*Required action A*: Name the ChatGPT pricing tiers listed in the text comparing AI tools for law firms.
*Required action B*: Write the next part of the text comparing AI tools for law firms, picking up after its final sentence.

Pricing on claude.com/pricing discloses Pro at $20/month (billed monthly), Team at $25/month per user (standard) or $125/month (premium tier), and Max starting at $100/month. Context window is 1 million tokens on the current Opus and Sonnet models, 200,000 tokens on Haiku. Anthropic's commercial terms state that "Anthropic may not train models on Customer Content from Services" (anthropic.com/legal/commercial-terms). The pricing page adds "no model training on your content by default" for Team and Enterprise. Best fit: firms that want a general-purpose assistant with commercial terms aligned to client-confidentiality posture.

ChatGPT (OpenAI)

ChatGPT is the AI tool most often named in the AI-hallucination sanctions cases this site documents, including the canonical Mata v. Avianca and Park v. Kim orders. Pricing on chatgpt.com/pricing discloses six consumer and team tiers: Free, Go ($8/month), Plus ($20/month), Pro (from $100/month), Business ($20/seat/month annual or $25 monthly, 2+ users), and Enterprise (custom). The Business tier explicitly states no training on your data, SAML SSO, MFA, and alignment with GDPR, CCPA, CSA STAR, and SOC 2 Type 2; Enterprise adds SCIM, EKM, custom data retention, and data residency in ten regions. Best fit: firms standardized on ChatGPT across the office whose AI use case is bounded (drafting non-confidential prose, brainstorming, research summarization) AND who have a documented verification protocol in place. Side-by-side against Claude: Claude vs ChatGPT for legal research. The cases tracker documents what happens without governance in place.

Microsoft Copilot for Legal

Microsoft Copilot's appeal in legal is the integration with the firm's existing Office and SharePoint environment. The governance advantage relative to consumer ChatGPT is that enterprise data boundary controls are inheritable from the firm's existing Microsoft 365 tenant, making Rule 1.6 confidentiality posture easier to document. The trade-off is feature surface: Copilot's legal-specific capabilities are narrower than a purpose-built legal AI product. Best fit: firms heavily standardized on Microsoft 365 that want a consistent AI surface across general office work and legal drafting.

*Stored records*:
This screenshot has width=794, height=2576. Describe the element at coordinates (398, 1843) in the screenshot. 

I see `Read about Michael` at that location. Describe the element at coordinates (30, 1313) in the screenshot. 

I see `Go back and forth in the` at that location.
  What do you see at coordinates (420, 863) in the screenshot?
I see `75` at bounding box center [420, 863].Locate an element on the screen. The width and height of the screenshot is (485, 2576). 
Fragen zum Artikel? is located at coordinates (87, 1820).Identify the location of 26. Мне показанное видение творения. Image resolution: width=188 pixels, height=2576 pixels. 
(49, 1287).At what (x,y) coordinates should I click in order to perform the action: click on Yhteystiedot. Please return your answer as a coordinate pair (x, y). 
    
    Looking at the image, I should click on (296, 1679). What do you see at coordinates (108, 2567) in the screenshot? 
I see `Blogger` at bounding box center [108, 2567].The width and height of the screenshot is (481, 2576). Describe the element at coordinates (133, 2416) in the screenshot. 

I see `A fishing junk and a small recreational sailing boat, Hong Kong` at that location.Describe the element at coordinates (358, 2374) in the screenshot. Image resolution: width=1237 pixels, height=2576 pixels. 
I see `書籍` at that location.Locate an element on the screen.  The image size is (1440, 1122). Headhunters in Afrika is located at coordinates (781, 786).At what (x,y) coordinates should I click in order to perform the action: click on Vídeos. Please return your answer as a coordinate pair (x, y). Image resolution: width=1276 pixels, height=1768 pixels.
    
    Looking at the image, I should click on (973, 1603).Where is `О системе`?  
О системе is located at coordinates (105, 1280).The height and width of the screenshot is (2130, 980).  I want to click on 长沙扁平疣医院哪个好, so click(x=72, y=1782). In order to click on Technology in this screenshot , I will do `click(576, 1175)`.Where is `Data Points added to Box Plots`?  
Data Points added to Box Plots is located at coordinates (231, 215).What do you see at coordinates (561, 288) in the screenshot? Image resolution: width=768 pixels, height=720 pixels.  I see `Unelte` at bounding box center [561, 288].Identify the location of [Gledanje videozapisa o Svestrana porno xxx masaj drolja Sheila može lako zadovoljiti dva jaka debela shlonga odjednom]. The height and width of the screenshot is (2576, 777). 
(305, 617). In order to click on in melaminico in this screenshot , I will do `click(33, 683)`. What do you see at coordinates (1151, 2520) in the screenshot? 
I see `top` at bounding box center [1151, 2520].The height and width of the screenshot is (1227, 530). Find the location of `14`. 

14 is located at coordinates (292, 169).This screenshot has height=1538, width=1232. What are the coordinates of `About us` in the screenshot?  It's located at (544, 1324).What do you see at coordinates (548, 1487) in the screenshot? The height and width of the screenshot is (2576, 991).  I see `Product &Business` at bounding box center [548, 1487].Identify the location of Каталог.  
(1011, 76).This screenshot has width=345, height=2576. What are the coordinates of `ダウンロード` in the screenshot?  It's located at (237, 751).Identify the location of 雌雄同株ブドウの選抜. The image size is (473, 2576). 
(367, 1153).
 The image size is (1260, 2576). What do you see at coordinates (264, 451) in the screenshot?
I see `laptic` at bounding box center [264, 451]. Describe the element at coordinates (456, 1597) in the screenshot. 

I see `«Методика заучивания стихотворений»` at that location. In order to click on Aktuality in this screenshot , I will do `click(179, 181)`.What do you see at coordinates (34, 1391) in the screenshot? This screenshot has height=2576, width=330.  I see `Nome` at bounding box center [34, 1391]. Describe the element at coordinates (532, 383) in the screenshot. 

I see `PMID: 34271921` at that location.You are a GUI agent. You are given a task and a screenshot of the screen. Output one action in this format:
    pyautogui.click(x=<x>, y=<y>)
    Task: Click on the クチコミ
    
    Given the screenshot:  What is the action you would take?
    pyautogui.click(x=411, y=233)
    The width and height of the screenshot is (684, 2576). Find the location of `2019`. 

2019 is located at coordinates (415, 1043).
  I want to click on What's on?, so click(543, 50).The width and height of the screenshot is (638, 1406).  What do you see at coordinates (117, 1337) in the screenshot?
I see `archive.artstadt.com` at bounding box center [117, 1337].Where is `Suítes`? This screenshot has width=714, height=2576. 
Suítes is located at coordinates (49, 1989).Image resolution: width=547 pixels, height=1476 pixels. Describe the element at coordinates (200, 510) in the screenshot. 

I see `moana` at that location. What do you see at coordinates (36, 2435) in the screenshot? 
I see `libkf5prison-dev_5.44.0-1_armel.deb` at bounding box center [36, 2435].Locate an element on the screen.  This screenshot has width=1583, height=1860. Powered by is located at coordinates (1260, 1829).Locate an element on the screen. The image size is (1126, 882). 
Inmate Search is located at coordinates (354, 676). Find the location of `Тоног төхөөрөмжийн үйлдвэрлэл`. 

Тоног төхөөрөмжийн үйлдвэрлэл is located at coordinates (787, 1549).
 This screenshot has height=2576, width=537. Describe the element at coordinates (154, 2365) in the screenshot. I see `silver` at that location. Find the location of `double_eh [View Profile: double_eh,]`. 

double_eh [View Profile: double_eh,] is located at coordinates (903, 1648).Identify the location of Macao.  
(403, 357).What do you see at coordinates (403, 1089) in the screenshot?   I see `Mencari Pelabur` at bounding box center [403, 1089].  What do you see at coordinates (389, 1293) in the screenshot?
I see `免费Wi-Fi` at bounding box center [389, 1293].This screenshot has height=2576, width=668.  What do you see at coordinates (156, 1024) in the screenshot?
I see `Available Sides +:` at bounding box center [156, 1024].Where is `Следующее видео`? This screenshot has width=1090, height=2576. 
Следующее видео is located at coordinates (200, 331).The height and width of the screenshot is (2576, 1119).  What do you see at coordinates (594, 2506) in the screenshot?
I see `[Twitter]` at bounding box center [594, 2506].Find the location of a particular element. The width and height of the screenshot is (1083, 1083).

*Answer A*: Free, Go, Plus, Pro, Business, Enterprise

*Answer B*:
How to evaluate any of them on your own work

The methodology that survives the renewal-cycle and discipline-cycle scrutiny is the same one Stanford RegLab used to test legal-AI products: run a representative sample of your firm's actual queries through the candidate tool, compare against verified human-reviewed answers, and measure the hallucination rate. Twenty to fifty queries is enough to surface signal. The AI hallucination explainer walks the methodology in plain language.

Beyond accuracy testing, three procurement-side checks should happen before any tool reaches client work:

  1. Vendor due-diligence file. Terms of use, privacy policy, data retention, training-on-input behavior. The 11-item vendor checklist is the artifact a malpractice carrier asks to see at renewal.
  2. Verification protocol for filings. Every cite in a filing opened in the underlying reporter or docket, by a named human, before the brief is signed. The verification log template is the per-matter record.
  3. Supervisory protocol for AI-assisted work product. Any work product generated with AI assistance reviewed by a supervising lawyer before it leaves the firm. Logged. The policy template covers the section structure.

Governance documentation does not depend on the tool

Whichever tool a firm chooses, the documentation a regulator, a sanctioning court, or a malpractice carrier asks for is the same set. ABA Formal Opinion 512 maps to nine renewal-readiness artifacts; the Opinion 512 compliance guide walks each. Where a state's bar guidance is stricter than Opinion 512 (Colorado's Rule Change 2026(02), California Practical Guidance, Florida Bar Ethics Opinion 24-1, and others tracked on the state tracker), the state rule controls.

The current malpractice carrier landscape, including which carriers have filed AI exclusions and which offer affirmative AI cover, is on the AI Liability Insurance for Law Firms page, with the carrier-side deeper analysis on carrier renewal documentation.

Last verified against vendor pages: 2026-05-05.